* Task statement *
Below is a block of entries; repeat exactly the lines starting at the line that contains "[Compartilhar no Pinterest] (366, 387)" and ending at the line that contains "[WhatsApp Chat Button] (414, 2554)", both included.

[Material to process — start]

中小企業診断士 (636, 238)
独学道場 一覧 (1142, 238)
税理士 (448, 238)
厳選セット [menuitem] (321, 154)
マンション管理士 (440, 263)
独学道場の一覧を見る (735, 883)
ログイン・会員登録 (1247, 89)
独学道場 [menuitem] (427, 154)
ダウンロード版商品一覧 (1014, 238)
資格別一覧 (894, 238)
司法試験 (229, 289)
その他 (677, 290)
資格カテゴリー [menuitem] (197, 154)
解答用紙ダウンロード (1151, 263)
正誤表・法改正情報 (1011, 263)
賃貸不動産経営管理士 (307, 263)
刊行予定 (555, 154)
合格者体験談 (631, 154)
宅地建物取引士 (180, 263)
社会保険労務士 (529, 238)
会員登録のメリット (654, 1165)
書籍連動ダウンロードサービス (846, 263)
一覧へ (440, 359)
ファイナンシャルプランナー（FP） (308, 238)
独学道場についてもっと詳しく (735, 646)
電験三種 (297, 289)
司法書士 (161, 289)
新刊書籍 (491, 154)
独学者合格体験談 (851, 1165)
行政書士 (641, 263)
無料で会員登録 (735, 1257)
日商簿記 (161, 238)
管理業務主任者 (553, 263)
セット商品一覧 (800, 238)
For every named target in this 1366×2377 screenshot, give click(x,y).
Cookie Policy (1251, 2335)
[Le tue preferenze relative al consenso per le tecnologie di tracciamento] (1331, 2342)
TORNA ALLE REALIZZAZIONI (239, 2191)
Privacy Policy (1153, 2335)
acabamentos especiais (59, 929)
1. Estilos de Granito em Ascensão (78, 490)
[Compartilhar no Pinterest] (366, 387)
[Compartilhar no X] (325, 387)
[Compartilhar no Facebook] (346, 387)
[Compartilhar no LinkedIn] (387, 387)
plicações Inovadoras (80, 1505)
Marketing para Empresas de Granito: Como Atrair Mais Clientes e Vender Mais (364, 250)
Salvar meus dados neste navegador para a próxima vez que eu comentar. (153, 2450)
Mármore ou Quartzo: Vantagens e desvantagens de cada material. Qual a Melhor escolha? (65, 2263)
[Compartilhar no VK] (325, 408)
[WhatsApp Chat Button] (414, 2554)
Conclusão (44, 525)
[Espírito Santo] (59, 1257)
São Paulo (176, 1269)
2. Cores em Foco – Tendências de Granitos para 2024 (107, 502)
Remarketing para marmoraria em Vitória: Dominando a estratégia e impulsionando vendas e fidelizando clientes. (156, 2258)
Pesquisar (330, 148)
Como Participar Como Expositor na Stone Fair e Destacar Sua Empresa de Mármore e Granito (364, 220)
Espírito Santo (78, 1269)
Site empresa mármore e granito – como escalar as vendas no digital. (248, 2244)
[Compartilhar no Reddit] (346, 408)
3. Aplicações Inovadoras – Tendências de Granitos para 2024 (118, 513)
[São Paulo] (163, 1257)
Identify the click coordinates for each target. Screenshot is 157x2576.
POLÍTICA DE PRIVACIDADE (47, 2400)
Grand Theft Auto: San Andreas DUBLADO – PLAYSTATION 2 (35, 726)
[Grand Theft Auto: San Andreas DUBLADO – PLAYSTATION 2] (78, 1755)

[Material to process — finish]

* Output *
[Compartilhar no Pinterest] (366, 387)
[Compartilhar no X] (325, 387)
[Compartilhar no Facebook] (346, 387)
[Compartilhar no LinkedIn] (387, 387)
plicações Inovadoras (80, 1505)
Marketing para Empresas de Granito: Como Atrair Mais Clientes e Vender Mais (364, 250)
Salvar meus dados neste navegador para a próxima vez que eu comentar. (153, 2450)
Mármore ou Quartzo: Vantagens e desvantagens de cada material. Qual a Melhor escolha? (65, 2263)
[Compartilhar no VK] (325, 408)
[WhatsApp Chat Button] (414, 2554)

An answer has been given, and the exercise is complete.